OpenTofu uses a concept called "marks" from the cty type system that HCL uses to represent various details about the provenence of a value, such as whether it was derived from a sensitive value or from an ephemeral value.
As far as I can tell, CUE doesn't have any mechanism quite like that. I don't know how the concepts of sensitivity and ephemerality would be implemented for modules written in CUE.
OpenTofu is also beginning to make use of another cty concept called "capsule types" in the new evaluator prototype, as a way to pass references to OpenTofu-specific objects like providers through expressions as a special kind of value.
As far as I can tell, CUE's type system is closed and so doesn't offer any similar way for the calling application to pass opaque references to its own objects through CUE evaluation. I can certainly understand why that would be omitted though, since it would need to be possible to define where each of these new types appears in the overall type lattice and define custom unification rules for them. The equivalent mechanisms in cty are quite complex and awkward to use.
OpenTofu has a set of built-in functions that modules can rely on. Many of these are general-purpose enough that CUE already has its own equivalents, such as JSON parseing/encoding, but OpenTofu also has a few that are a little more specific to OpenTofu's domain or that directly expose information from OpenTofu's language runtime, so we'd probably want some way to introduce custom functions written in Go.
There does not appear to currently be any way to do that. All of the Go-implemented functions available in CUE live inside the CUE codebase and are implemented in terms of unexported APIs, so OpenTofu cannot currently define its own functions.
(Observant readers might've noticed that my earlier examples used a cidrsubnet function that doesn't actually exist in CUE. I cheated with that: the real program I was using for prototyping uses "192.168.\(s.number*16).0/20" instead as a placeholder, just like folks used to do in Terraform before it had CIDR calculation functions!)
Finally, as noted earlier, the facilities for detecting dependencies between values are currently not exposed in the public API, though I expect that will change eventually. Dependency detection is crucial for OpenTofu's behavior because it needs to propagate the results of side-effects, so this is a show-stopper for now.
The "flow" engine also works at the ADT level rather than the AST level as I used in my prototype. The AST API serves as a good enough substitute for experimentation, but it would be a lot less clunky to work at the semantic layer, so hopefully more of that functionality will be exposed through the public cue.Value abstraction eventually.

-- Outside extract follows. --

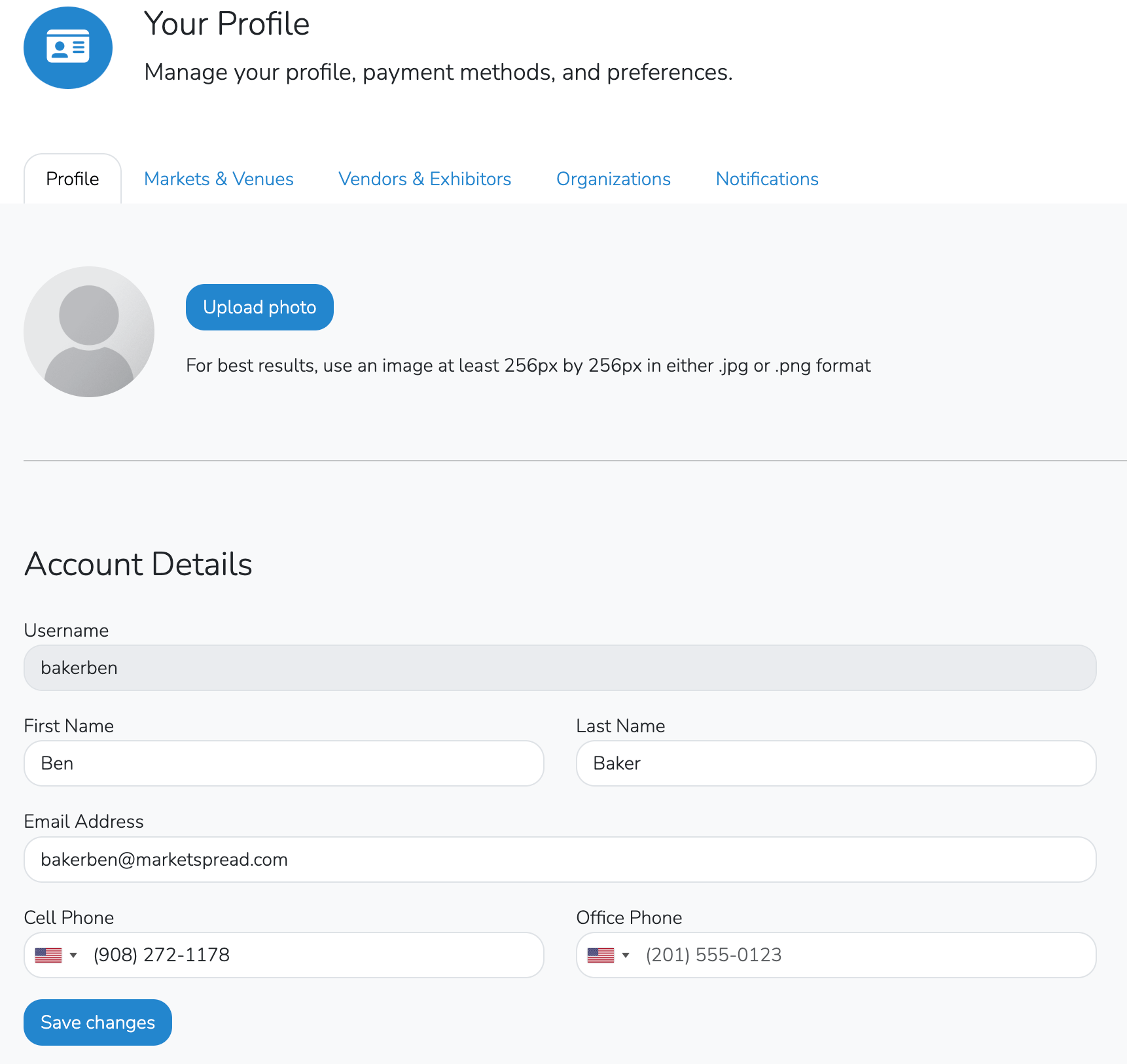The height and width of the screenshot is (1064, 1127).
Task: Click into the Cell Phone number field
Action: coord(314,955)

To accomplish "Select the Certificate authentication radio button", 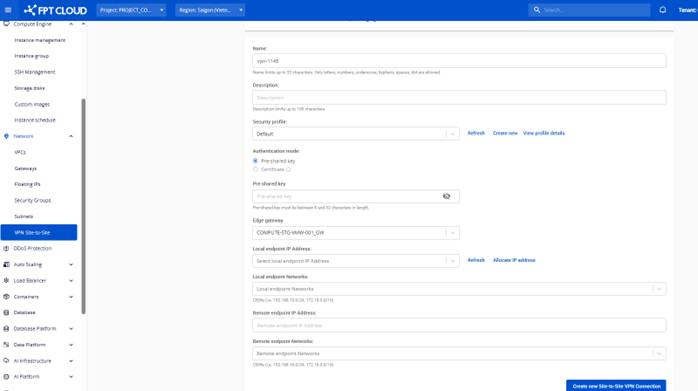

Overall though, I think the path to this hypothetical future is considerably clearer than when I first investigated this several years ago.

What's next?

I'm not intending to pursue this any further at least until the dependency API and a more complete representation of the ADT are exposed in CUE's public API, since the dependency detection is crucial and while AST-based processing can work in simple cases it's unlikely to be robust in more complicated programs, such as those where the predefined symbols like string are shadowed by local declarations.

The proposed new internal architecture for OpenTofu will hopefully make it more plausible to support different source languages in future, and possibly even allow mixing them in the same program, but I expect we won't prioritize that for now since we've got plenty work to do just to get HCL-based modules working to the same extent as they work in today's runtime.

With that said then: this article is mainly just some notes for my own future reference so I can hopefully pick up where I left off as the CUE team continues to expose more functionality in the public API. We'll see how it goes!